__DATA EXTRACT__.
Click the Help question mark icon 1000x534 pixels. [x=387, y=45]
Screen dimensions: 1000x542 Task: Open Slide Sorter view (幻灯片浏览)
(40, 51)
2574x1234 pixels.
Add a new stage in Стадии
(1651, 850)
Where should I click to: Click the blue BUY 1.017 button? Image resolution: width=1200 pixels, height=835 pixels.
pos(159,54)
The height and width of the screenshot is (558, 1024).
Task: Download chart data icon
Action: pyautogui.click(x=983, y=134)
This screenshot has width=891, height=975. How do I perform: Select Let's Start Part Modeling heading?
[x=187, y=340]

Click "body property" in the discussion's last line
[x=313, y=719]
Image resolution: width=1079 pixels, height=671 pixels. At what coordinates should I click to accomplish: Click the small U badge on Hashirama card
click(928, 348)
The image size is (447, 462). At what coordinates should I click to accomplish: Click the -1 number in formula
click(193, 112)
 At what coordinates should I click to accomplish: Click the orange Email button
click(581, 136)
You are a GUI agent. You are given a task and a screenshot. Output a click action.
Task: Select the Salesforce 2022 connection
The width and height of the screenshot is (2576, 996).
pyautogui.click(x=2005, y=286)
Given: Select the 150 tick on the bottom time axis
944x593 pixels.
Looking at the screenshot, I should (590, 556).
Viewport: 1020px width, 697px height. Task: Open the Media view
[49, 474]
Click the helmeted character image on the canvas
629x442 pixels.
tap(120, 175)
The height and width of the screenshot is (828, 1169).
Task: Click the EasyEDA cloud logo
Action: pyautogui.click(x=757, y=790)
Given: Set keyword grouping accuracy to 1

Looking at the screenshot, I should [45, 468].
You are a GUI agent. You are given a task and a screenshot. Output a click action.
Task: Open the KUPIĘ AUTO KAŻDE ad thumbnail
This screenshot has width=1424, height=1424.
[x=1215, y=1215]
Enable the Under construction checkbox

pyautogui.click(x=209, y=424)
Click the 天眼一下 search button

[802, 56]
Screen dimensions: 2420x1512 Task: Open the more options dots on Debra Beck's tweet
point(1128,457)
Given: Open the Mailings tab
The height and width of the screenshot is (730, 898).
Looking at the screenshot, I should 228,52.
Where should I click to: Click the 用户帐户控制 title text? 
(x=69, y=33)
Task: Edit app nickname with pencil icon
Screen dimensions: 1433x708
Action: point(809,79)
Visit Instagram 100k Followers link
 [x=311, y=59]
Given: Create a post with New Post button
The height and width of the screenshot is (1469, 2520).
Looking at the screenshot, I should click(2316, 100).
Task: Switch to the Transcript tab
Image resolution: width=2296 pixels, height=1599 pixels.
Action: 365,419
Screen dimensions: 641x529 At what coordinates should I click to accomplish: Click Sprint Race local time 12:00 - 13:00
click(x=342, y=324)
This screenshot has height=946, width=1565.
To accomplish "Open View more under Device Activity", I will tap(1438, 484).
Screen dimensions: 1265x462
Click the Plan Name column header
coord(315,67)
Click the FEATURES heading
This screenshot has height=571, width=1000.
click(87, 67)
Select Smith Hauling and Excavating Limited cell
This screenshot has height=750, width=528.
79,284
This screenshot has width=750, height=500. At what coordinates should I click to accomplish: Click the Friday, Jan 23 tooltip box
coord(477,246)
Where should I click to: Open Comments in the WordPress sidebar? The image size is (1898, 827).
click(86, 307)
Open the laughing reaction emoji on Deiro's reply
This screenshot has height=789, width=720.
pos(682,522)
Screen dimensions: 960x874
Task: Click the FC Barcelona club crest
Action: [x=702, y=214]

__EXERCISE AIM__. Copy the rows between the line holding "Given: Open the Mailings tab" and the line holding "[x=311, y=59]", inclusive, reproducing each line as it stands.

__EXERCISE RESPONSE__.
Given: Open the Mailings tab
The height and width of the screenshot is (730, 898).
Looking at the screenshot, I should 228,52.
Where should I click to: Click the 用户帐户控制 title text? 
(x=69, y=33)
Task: Edit app nickname with pencil icon
Screen dimensions: 1433x708
Action: point(809,79)
Visit Instagram 100k Followers link
 [x=311, y=59]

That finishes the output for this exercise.